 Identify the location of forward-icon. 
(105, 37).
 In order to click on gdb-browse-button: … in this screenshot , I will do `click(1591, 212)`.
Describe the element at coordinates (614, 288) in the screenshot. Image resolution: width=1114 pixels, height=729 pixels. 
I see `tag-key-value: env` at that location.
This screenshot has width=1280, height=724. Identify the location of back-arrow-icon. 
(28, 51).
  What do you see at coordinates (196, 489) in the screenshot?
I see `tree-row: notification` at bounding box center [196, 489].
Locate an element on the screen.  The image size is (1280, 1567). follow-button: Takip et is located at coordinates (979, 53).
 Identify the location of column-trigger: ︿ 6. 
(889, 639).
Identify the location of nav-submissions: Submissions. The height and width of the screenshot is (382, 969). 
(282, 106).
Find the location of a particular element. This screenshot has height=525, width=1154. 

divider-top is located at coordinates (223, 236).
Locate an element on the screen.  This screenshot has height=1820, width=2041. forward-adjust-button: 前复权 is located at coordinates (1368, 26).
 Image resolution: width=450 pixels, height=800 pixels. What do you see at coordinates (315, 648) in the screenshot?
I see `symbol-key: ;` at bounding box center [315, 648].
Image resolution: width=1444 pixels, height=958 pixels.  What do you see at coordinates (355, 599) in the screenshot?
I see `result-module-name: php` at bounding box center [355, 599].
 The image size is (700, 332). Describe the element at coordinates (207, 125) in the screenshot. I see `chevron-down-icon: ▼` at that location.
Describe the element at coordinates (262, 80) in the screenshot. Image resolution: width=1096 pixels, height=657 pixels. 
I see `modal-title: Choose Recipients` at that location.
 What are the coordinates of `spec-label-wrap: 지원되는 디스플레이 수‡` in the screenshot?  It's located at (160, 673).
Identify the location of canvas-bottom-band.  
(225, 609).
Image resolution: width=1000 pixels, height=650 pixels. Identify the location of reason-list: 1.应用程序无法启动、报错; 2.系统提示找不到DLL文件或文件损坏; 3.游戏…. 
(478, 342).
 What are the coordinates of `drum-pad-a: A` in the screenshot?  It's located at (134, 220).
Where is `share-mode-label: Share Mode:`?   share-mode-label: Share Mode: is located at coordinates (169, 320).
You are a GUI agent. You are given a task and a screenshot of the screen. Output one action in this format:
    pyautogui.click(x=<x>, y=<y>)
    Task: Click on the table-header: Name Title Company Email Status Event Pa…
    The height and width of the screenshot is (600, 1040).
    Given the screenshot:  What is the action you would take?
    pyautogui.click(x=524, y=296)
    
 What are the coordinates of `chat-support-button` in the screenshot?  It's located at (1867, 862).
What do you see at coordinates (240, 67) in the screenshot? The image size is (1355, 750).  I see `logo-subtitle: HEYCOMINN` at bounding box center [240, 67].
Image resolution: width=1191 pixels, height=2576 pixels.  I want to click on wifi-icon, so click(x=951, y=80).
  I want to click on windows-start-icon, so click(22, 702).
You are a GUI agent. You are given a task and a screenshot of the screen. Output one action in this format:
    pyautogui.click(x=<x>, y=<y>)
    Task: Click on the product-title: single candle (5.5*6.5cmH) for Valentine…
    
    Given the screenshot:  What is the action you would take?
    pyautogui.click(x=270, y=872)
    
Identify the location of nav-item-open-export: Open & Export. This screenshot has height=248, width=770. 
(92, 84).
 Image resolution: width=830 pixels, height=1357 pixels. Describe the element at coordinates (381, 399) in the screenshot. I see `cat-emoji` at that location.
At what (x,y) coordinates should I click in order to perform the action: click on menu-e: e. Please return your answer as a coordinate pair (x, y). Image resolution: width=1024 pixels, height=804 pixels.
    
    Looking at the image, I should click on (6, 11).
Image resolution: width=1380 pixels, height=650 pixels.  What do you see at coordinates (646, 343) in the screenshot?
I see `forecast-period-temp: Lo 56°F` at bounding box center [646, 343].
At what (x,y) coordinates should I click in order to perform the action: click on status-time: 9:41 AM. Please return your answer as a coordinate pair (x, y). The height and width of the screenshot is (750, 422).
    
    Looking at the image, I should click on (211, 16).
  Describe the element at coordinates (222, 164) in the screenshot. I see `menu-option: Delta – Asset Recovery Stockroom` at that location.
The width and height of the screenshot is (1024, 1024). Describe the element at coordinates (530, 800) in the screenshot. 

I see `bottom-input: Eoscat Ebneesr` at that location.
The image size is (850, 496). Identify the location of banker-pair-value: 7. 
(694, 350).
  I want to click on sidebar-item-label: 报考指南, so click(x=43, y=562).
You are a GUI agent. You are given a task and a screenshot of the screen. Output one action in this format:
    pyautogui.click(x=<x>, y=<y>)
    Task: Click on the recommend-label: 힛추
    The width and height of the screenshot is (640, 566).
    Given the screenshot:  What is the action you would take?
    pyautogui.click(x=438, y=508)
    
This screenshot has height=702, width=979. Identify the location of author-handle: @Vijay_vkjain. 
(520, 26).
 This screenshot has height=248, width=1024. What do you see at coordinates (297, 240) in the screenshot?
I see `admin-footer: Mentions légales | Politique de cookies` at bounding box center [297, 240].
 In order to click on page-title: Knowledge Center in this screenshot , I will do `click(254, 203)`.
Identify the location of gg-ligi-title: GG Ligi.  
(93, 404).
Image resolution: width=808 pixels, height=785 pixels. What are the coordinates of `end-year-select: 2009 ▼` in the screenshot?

# [Problem details]
Show each line of the items above that contains the word "order".

# [Exercise output]
 In order to click on gdb-browse-button: … in this screenshot , I will do `click(1591, 212)`.
At what (x,y) coordinates should I click in order to perform the action: click on menu-e: e. Please return your answer as a coordinate pair (x, y). Image resolution: width=1024 pixels, height=804 pixels.
At what (x,y) coordinates should I click in order to perform the action: click on status-time: 9:41 AM. Please return your answer as a coordinate pair (x, y). The height and width of the screenshot is (750, 422).
 In order to click on page-title: Knowledge Center in this screenshot , I will do `click(254, 203)`.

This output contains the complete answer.